At the end of Sonnet III by Charlotte Smith, there are two lines that say, "Ah! songstress sad! that such my lot might be,/ To sigh and sing at liberty- like thee!" Though I am slightly confused at to who wishes they could sing at liberty or who does sing at liberty, I read the lines under my own interpretation anyway.
I take this line as one being spoken by Smith, she is the sad songstress while the nightingale is "thee". This line is slightly in response to her sentiments in Sonnet I: those who suffer most express themselves the best. Throughout that Sonnet however, Smith hints that she wishes the situation were not so. It seems she wishes that there wasn't so much pain and sorrow involved.

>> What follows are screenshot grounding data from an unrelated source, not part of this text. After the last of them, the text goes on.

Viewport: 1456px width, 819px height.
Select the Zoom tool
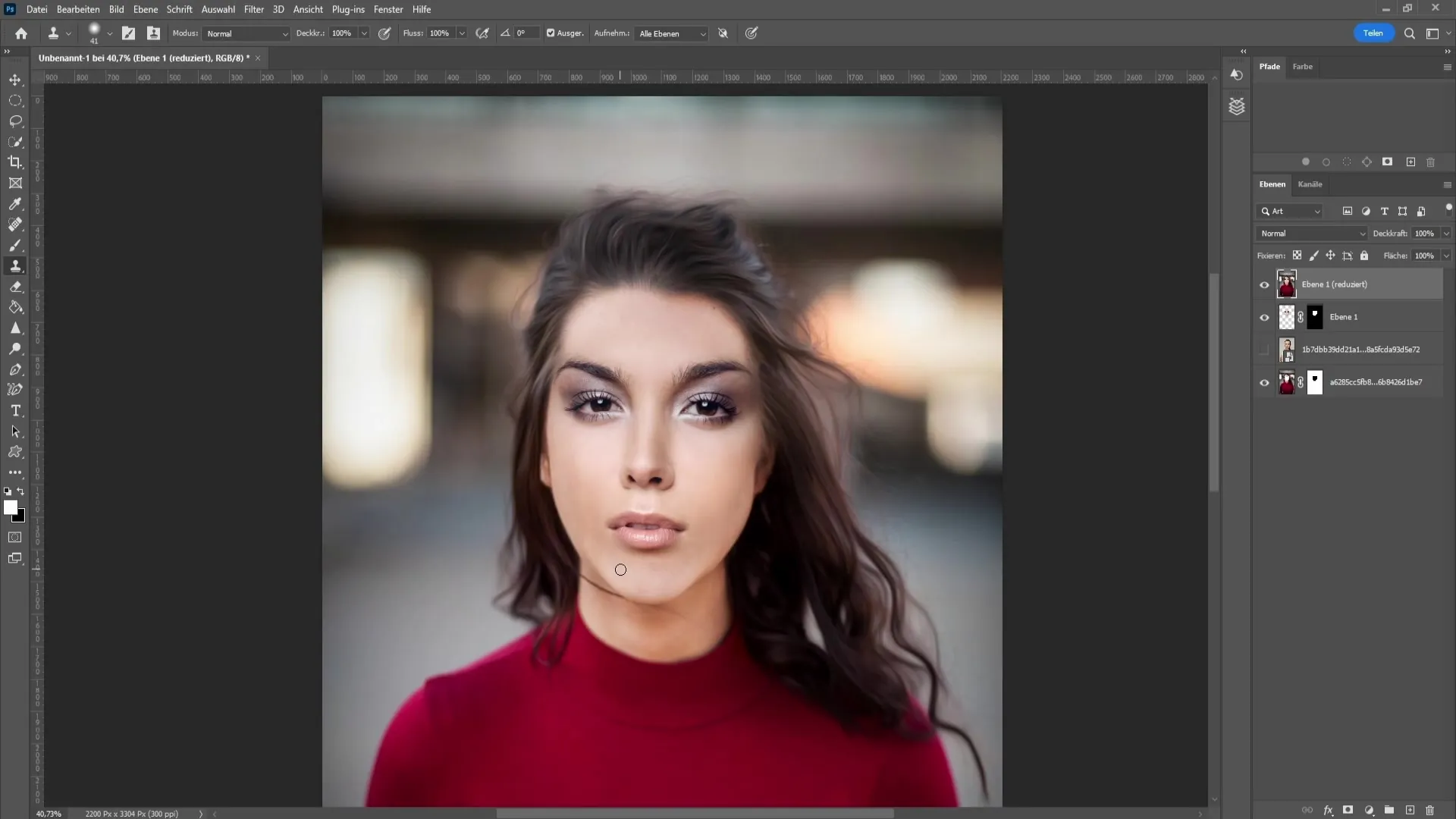15,349
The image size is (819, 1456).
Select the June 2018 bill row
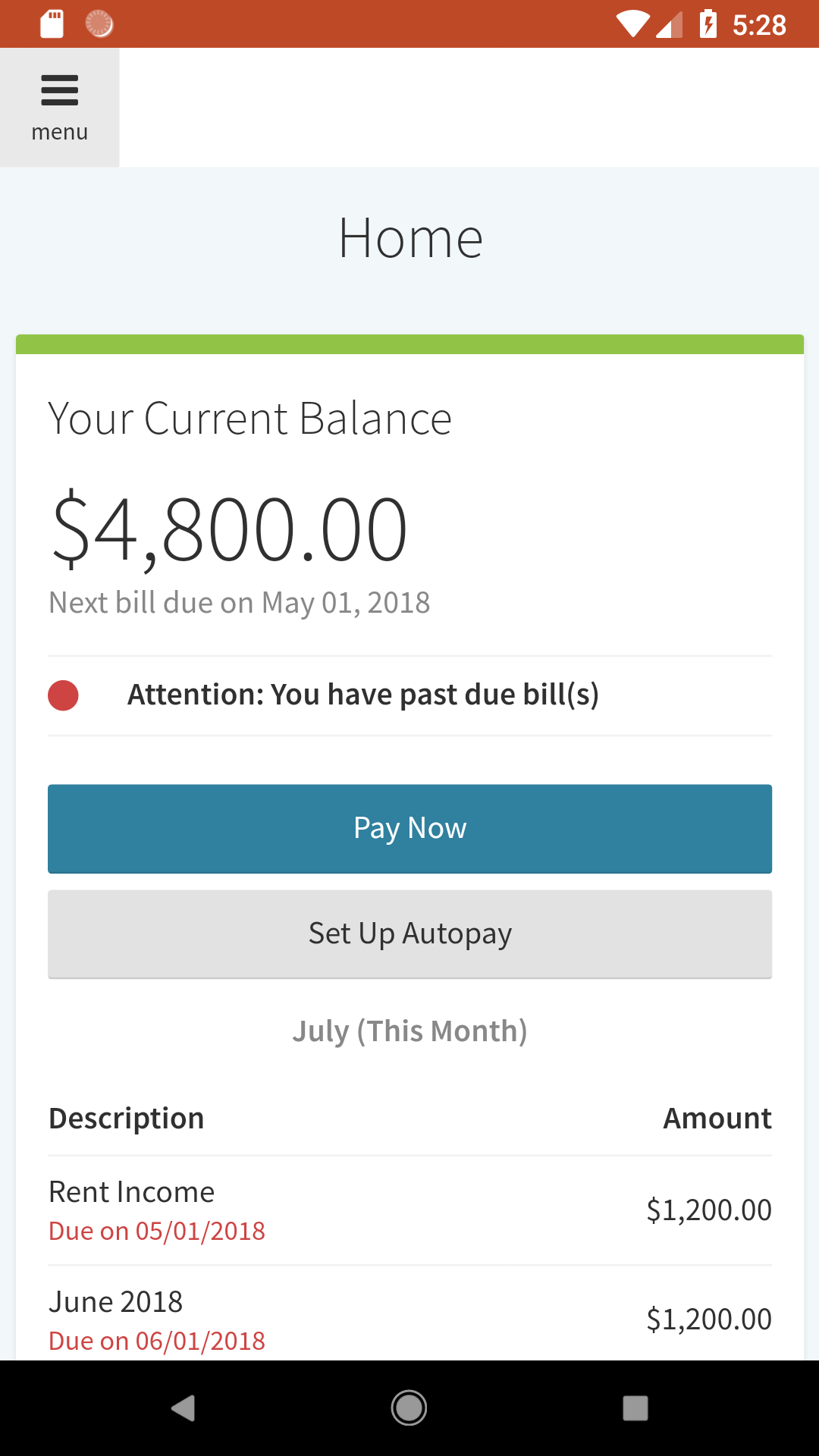(x=410, y=1320)
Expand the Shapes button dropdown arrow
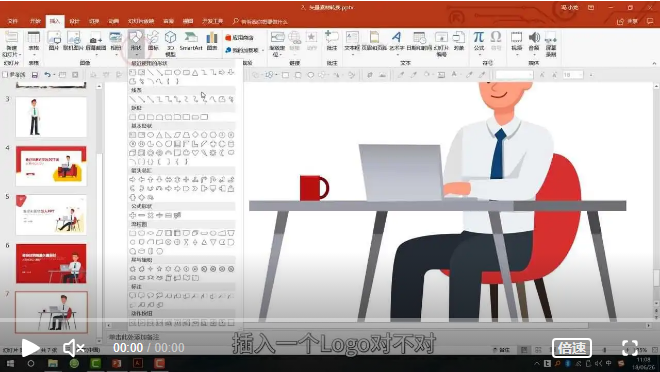Viewport: 660px width, 372px height. point(136,55)
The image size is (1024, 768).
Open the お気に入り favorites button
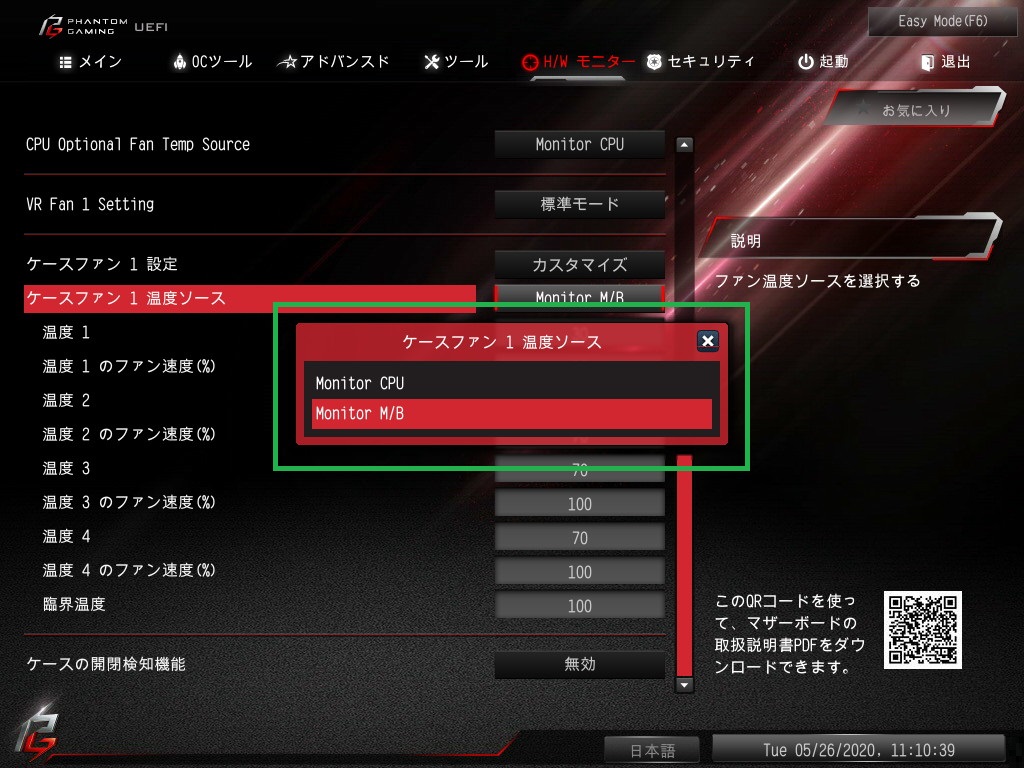915,110
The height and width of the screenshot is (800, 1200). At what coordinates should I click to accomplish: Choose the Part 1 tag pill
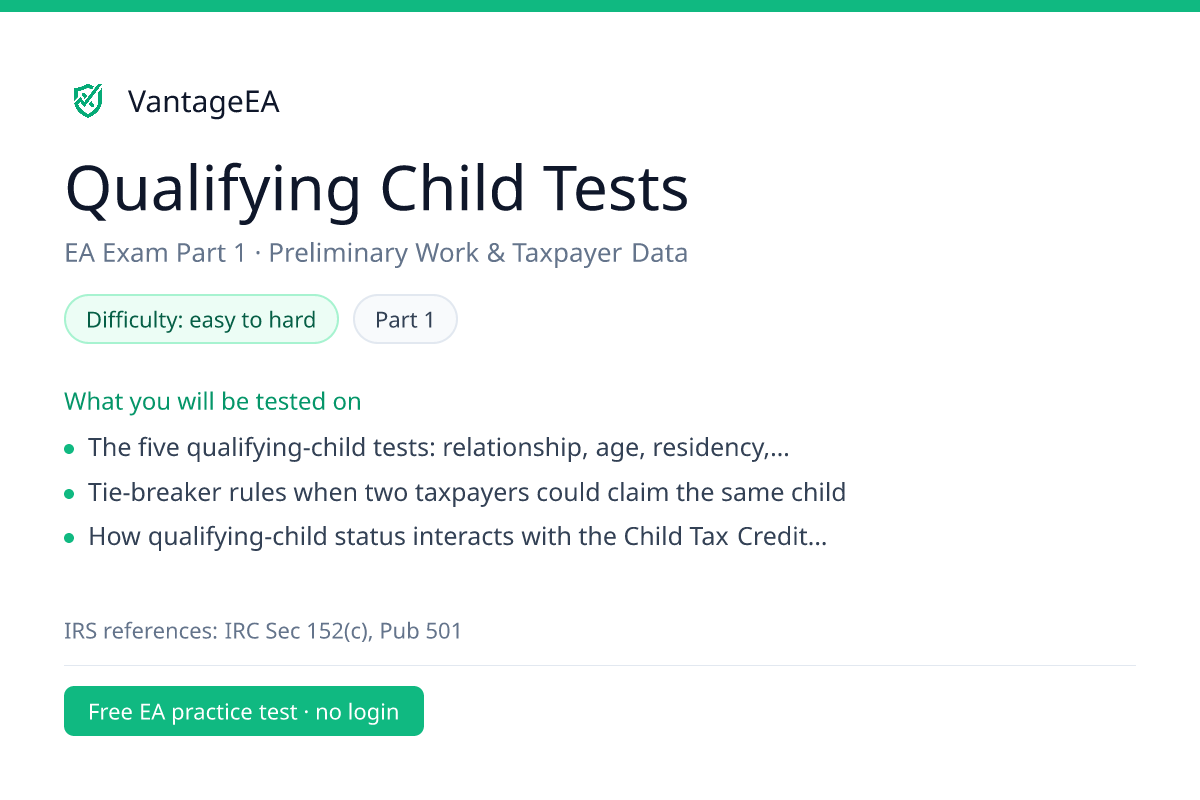click(x=405, y=319)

I also feel like Smith understands the role of an artist in reference to the audience or those that will see her work. She understands that everyone will interpret her work, discuss why she wrote what she did, try and figure out what she meant by each word and line. That's almost a "hazard of the job." This is what I feel she is referring to in Sonnet III.

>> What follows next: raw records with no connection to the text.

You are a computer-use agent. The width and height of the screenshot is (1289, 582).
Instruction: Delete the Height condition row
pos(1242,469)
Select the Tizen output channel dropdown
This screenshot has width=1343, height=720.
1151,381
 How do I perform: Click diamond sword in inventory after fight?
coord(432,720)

Smith writes about the nightingale (we've seen a lot of those) and how it spends it's night lamenting. I feel that she envies the nightingale's ability to sing all night and not be bothered or pestered about meaning. There is a line in Sonnet III that also mentions something being released into the wild, which I thought was about the nightingale's freedom in it's expression. Smith doesn't have the same luxury, the same "liberty"; her words will be picked apart and analyzed to learn the meanings and message. Coincidentally, this is the exact measure I have taken here to prove my own point.
Interesting reading. It's OK to think of the speaker as Smith, though in one sense it's an imaginary character she creates, a persona. And the liberty from interpretation may be the goal (though it sounds more like your own goal : )), but it also seems possible she's just referring to being in prison, as she was when she wrote, or being in a bad marriage, and thus not "at liberty." Both sigh and sing, but only the bird is free.